En novembre 2011, et dans le cadre d’un appel d’offres visant à remplacer les F-5 Tiger des forces aériennes suisses, Berne a annoncé avoir retenu le Gripen du constructeur suédois Saab aux dépens du Rafale de Dassault Aviation et de l’Eurofighter, proposé par le consortium du même nom.

Seulement, le choix du Gripen est fortement contesté par ceux qui estiment que l’argent dépensé pour l’achat de nouveaux avions de combat pourrait servir à autre chose et aussi par ceux qui aurait préféré un autre appareil…

Depuis, le rapport d’évalution des trois avions en lice, qui aurait dû rester confidentiel, a fait l’objet de fuites dans la presse. Et les conclusions du document sont sans appel : le Gripen n’est pas en mesure de remplir les missions de surveillance aérienne et de police du ciel pour lesquelles il a été pourtant sélectionné.

La diffusion de ce rapport a mis sur la défensive le conseiller fédéral Ueli Maurer, le chef du département de la Défense, de la Protection de la population et du Sport, en charge du dossier.

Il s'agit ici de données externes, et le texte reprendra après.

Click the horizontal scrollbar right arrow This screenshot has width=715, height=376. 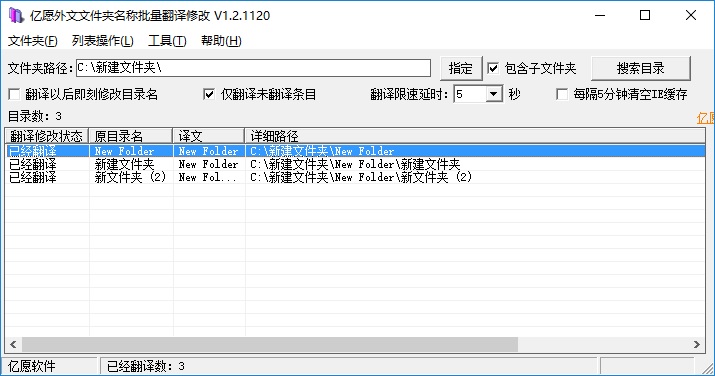(697, 345)
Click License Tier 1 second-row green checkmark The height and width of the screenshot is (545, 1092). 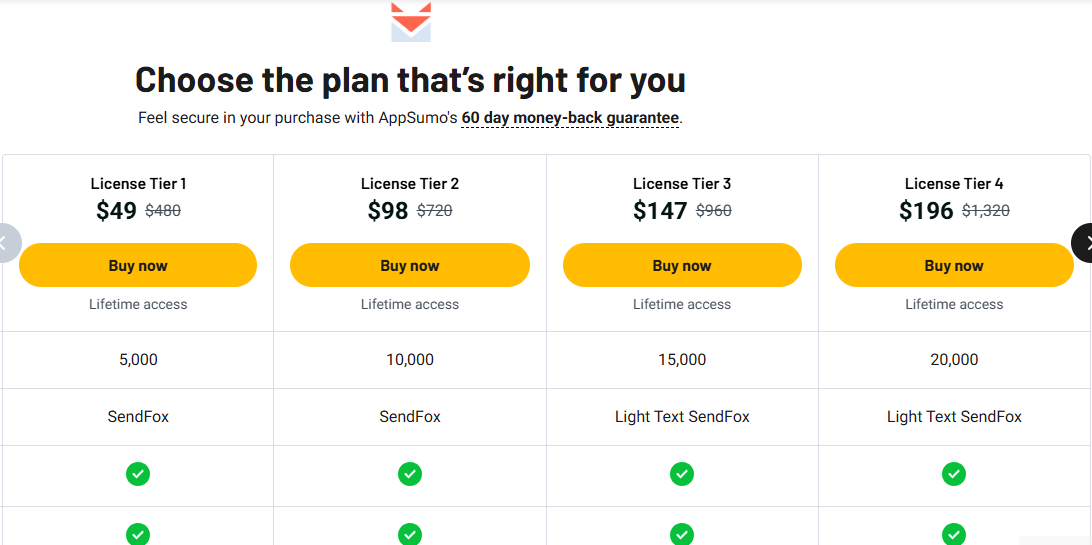point(138,533)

Et le moins que l’on puisse dire est que ses explications pour justifier son choix en faveur du Gripen sont loin d’être convaincantes.

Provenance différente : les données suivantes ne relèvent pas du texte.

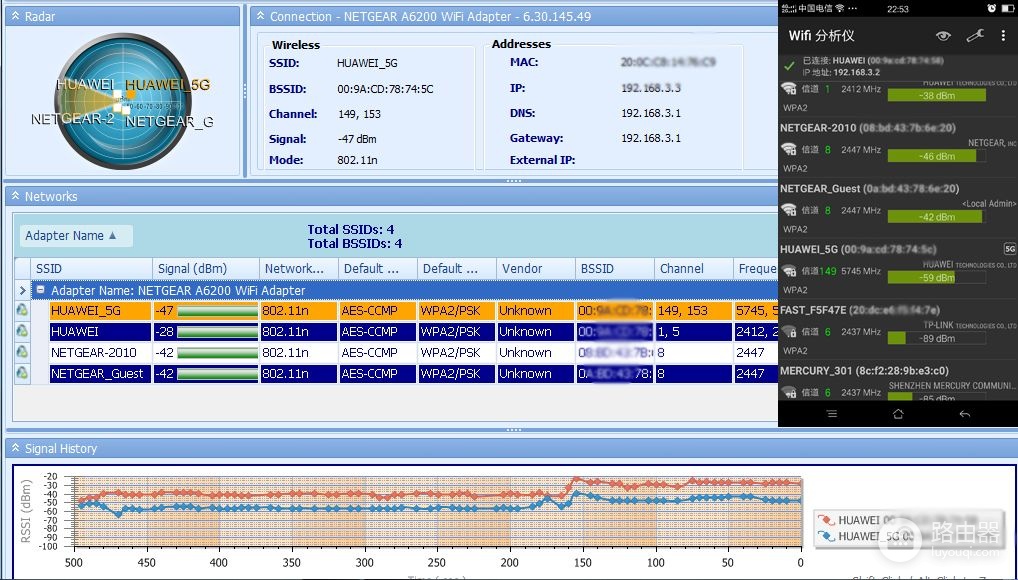
Task: Select the NETGEAR-2010 network row
Action: point(413,353)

Ainsi, il a affirmé qu’il ne connaissait pas le document en question dont de larges extraits ont été mis en ligne la semaine passée… Avant de se rétracter quelques heures plus tard en faisant valoir qu’il l’avait finalement trouvé « insignifiant ». Car, d’après lui, il y aurait eu d’autres rapports établis depuis novembre 2009, mois au cours duquel celui qui a été publié par la presse a été rédigé. Et le Gripen « aurait beaucoup évolué » selon ses dires. Sauf qu’aucune autre évaluation des trois appareils soumis à l’appel d’offres n’a été faite pendant les deux dernières années, alors que le chef des forces aériennes suisses avait recommandé d’en faire de nouvelles afin de prendre en compte les évolutions apportées à l’avion suédois.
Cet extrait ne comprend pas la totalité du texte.